If you want to remove IPs from the access log too, you can configure Nginx to anonymize them at logging time:
log_format anonymized '$remote_addr_anon - $remote_user [$time_local] '
'"$request" $status $body_bytes_sent '
'"$http_referer" "$http_user_agent"';
Then use a map directive or the iploc module to mask the last octet. Most hosting customers don't bother because logrotate already prunes the logs after a few days.
What about my privacy policy?
Even though no consent is technically required, you should still mention analytics in your privacy policy as a transparency measure. Suggested language:
Visitor Analytics We use server-side analytics built into our hosting panel to understand how this website is used. This includes the URL of pages visited, the country of origin (derived from IP address), the browser and operating system, and the HTTP status code returned. No tracking cookies are set, no JavaScript is loaded, and no data is sent to third parties. Your IP address is processed transiently to determine your country and is then immediately discarded.
If you have questions about this analytics processing, contact us at privacy@yourdomain.com.
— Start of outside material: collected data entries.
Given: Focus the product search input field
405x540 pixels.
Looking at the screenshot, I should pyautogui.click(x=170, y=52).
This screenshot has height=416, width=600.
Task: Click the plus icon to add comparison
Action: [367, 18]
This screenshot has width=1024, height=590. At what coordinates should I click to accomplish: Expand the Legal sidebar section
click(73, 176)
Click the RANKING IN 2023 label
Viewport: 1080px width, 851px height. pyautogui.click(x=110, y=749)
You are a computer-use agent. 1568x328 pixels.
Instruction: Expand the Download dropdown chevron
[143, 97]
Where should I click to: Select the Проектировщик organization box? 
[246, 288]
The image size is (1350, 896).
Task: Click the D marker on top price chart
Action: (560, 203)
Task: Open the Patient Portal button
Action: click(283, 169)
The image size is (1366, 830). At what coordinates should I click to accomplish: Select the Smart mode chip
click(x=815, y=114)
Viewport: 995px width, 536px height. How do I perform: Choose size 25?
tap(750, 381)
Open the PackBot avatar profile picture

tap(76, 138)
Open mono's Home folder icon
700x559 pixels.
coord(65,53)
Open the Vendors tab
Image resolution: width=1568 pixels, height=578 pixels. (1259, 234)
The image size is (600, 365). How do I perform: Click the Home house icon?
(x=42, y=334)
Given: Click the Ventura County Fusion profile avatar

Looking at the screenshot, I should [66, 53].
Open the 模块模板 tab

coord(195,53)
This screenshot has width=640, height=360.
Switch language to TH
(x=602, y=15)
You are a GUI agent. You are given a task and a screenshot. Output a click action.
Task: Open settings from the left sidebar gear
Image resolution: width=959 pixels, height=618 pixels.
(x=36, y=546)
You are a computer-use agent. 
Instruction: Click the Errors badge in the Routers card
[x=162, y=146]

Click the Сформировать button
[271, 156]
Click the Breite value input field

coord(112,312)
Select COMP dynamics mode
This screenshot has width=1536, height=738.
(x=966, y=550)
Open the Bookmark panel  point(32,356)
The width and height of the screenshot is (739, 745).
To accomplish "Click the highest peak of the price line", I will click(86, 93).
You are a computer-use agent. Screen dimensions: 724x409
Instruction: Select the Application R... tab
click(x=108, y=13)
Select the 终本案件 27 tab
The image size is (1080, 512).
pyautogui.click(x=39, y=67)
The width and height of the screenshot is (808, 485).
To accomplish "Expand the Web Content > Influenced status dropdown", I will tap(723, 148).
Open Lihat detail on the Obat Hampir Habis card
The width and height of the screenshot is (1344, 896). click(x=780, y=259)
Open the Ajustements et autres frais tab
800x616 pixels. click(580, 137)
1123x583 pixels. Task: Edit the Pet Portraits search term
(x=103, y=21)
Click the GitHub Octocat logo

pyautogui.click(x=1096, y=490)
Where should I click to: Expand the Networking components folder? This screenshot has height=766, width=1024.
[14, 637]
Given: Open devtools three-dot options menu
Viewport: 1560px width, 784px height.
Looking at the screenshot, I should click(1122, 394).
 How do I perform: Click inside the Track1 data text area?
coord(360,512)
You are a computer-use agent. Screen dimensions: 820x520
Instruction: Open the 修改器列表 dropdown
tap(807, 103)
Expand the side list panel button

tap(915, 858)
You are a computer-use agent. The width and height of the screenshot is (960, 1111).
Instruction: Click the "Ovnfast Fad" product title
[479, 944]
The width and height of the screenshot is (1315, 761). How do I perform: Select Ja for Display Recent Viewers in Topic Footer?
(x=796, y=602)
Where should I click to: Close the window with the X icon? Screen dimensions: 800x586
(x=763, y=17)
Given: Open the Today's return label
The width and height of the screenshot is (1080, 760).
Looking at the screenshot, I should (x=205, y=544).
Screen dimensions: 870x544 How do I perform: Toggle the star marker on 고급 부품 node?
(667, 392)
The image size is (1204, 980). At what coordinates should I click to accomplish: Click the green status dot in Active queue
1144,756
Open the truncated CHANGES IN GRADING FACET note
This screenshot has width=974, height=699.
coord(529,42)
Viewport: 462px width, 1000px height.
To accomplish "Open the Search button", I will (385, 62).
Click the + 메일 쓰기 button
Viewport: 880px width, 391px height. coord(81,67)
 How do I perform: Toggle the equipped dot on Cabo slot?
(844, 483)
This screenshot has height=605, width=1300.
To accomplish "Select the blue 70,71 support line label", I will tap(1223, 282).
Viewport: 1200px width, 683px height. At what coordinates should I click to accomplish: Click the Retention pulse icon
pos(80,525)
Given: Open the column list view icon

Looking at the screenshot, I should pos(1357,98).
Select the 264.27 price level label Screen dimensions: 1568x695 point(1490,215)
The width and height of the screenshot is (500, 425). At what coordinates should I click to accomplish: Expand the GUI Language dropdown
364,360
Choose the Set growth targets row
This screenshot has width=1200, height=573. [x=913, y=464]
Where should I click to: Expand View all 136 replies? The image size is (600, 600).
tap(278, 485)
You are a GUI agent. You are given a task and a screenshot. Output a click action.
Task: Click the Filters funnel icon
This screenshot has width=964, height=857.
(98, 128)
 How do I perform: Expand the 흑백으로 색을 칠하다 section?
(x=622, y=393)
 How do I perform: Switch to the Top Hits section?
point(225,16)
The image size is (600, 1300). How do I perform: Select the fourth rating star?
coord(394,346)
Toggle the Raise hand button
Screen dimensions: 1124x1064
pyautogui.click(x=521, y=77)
Comparison with JavaScript trackers
| Feature | GA / Plausible / Fathom | Opterius |
|---|---|---|
| Requires consent banner | Sometimes (depends) | No |
| Loads on every page | Yes | No |
| Sets cookies | GA yes, others no | No |
| Sends data to third party | Yes | No |
| Blocked by adblockers | Yes (~30% of users) | No |
| Tracks individual visitors | Yes | No |
| Affects page load speed | Slightly | No |
| Stores IP addresses | Sometimes | No |
| Cross-site tracking risk | GA yes, others no | No |
The trade-off: log-based analytics has fewer features (no event tracking, no funnels, no time-on-page). But for most hosting customers who just want to know "is my site getting traffic and is anything broken", it's the right choice.
Audit trail
If you're ever asked to demonstrate compliance, here's what to point to:
- Storage location:
/var/lib/opterius/analytics/{domain}/{date}.jsonon your own server - Storage format: aggregated counts only, no PII
- Retention: 90 days, automatically pruned by the agent
- Access: only the panel admin (and the customer who owns the domain) can view it
- Source code: open for inspection in the Opterius agent (
agent/analytics.go) - Third-party transfer: none
This is the easiest possible compliance story for any hosting business operating in the EU.